Abstract:Deep learning models are widely used for image analysis. While they offer high performance in terms of accuracy, people are concerned about if these models inappropriately make inferences using irrelevant features that are not encoded from the target object in a given image. To address the concern, we propose a metamorphic testing approach that assesses if a given inference is made based on irrelevant features.

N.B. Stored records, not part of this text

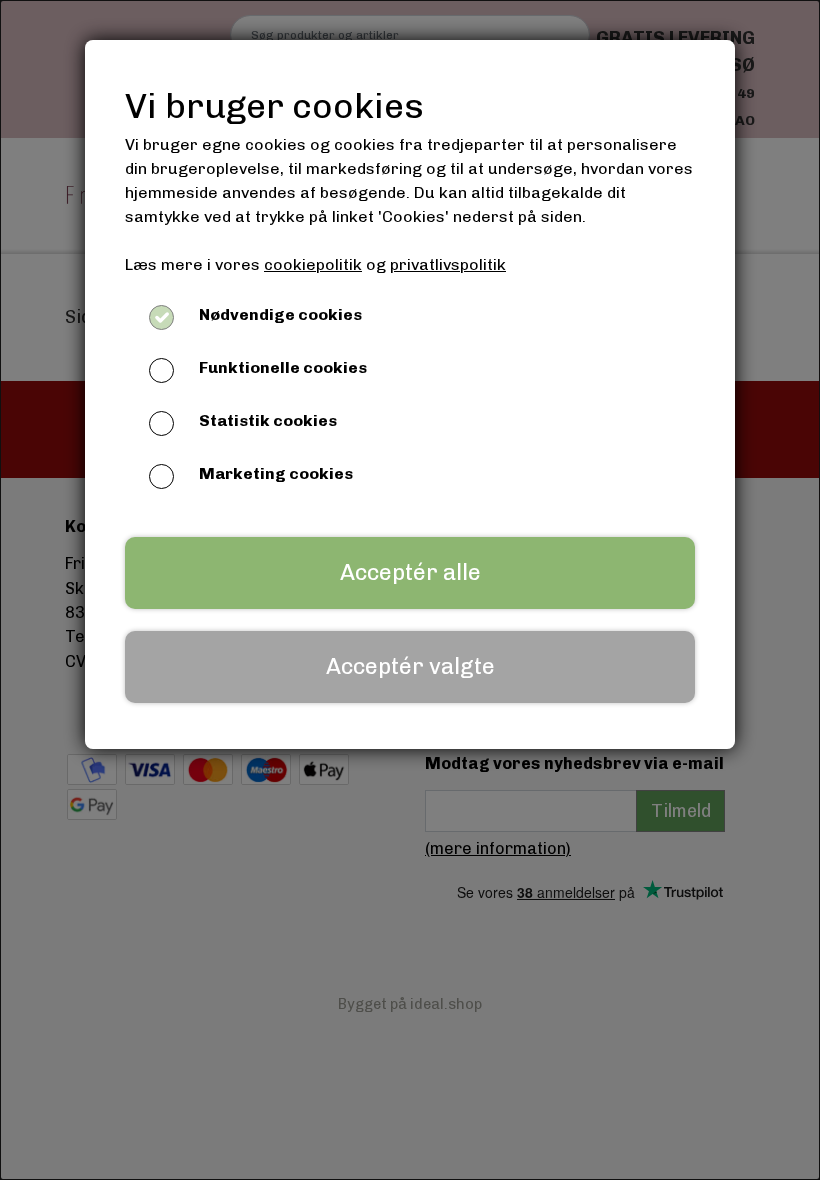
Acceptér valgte (410, 666)
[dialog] (410, 590)
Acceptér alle (410, 572)
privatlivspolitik (448, 264)
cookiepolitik (313, 264)
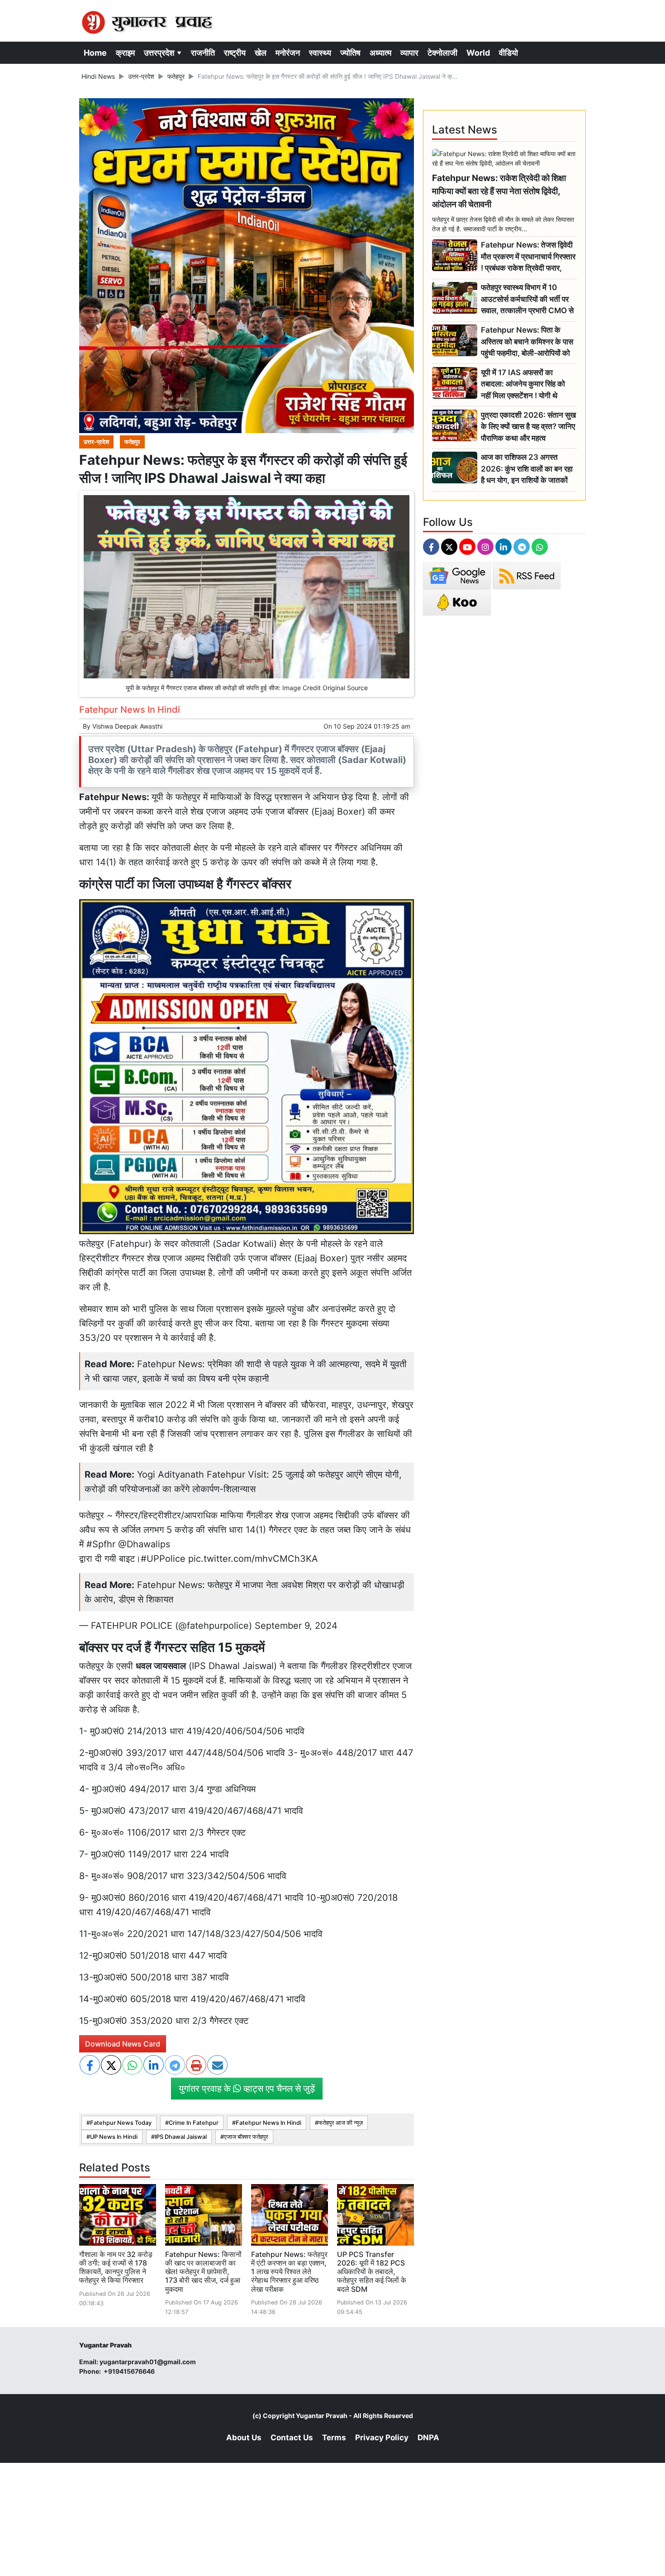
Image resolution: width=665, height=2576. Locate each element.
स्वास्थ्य (320, 52)
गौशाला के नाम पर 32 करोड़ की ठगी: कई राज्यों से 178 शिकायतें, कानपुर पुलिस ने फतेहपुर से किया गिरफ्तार (115, 2267)
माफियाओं (226, 797)
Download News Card (122, 2043)
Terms (334, 2437)
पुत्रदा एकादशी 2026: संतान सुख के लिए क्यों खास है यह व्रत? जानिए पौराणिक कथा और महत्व (528, 426)
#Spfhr (100, 1544)
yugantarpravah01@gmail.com (148, 2362)
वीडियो (508, 52)
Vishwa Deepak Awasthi (127, 726)
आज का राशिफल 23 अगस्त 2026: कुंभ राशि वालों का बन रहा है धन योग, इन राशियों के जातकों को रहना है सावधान (527, 469)
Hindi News (98, 76)
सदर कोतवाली (168, 847)
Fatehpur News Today (121, 2122)
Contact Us (292, 2437)
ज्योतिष (350, 52)
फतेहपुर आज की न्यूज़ (340, 2122)
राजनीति (203, 52)
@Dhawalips (144, 1544)
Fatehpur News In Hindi (268, 2122)
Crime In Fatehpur (193, 2122)
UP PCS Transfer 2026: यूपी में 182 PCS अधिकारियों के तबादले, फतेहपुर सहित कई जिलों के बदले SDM (371, 2272)
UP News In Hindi (114, 2136)
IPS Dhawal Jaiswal (181, 2136)
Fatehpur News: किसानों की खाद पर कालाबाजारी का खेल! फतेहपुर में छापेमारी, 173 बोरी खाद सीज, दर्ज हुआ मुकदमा (203, 2272)
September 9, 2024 (296, 1625)
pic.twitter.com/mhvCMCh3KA (253, 1558)
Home (95, 52)
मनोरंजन (288, 52)
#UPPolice (163, 1558)
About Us (243, 2437)
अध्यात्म (380, 52)
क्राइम (125, 52)
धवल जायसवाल (161, 1665)
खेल (260, 52)
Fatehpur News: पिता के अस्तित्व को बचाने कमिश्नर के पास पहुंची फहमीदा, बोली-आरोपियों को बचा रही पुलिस (527, 341)
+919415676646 (130, 2371)
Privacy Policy (381, 2437)
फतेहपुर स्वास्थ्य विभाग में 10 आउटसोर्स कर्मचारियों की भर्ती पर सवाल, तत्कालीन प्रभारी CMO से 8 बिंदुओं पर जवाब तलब (527, 299)
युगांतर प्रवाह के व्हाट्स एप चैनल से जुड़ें (247, 2088)
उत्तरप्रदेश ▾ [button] (163, 52)
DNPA (428, 2437)
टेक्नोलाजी (442, 52)
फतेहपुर (176, 76)
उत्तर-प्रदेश (141, 76)
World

Specifically, we propose two novel metamorphic relations to detect such inappropriate inferences. We applied our approach to 10 image classification models and 10 object detection models, with three large datasets, i.e., ImageNet, COCO, and Pascal VOC. Over 5.3% of the top-5 correct predictions made by the image classification models are subject to inappropriate inferences using irrelevant features. The corresponding rate for the object detection models is over 8.5%. Based on the findings, we further designed a new image generation strategy that can effectively attack existing models. Comparing with a baseline approach, our strategy can double the success rate of attacks.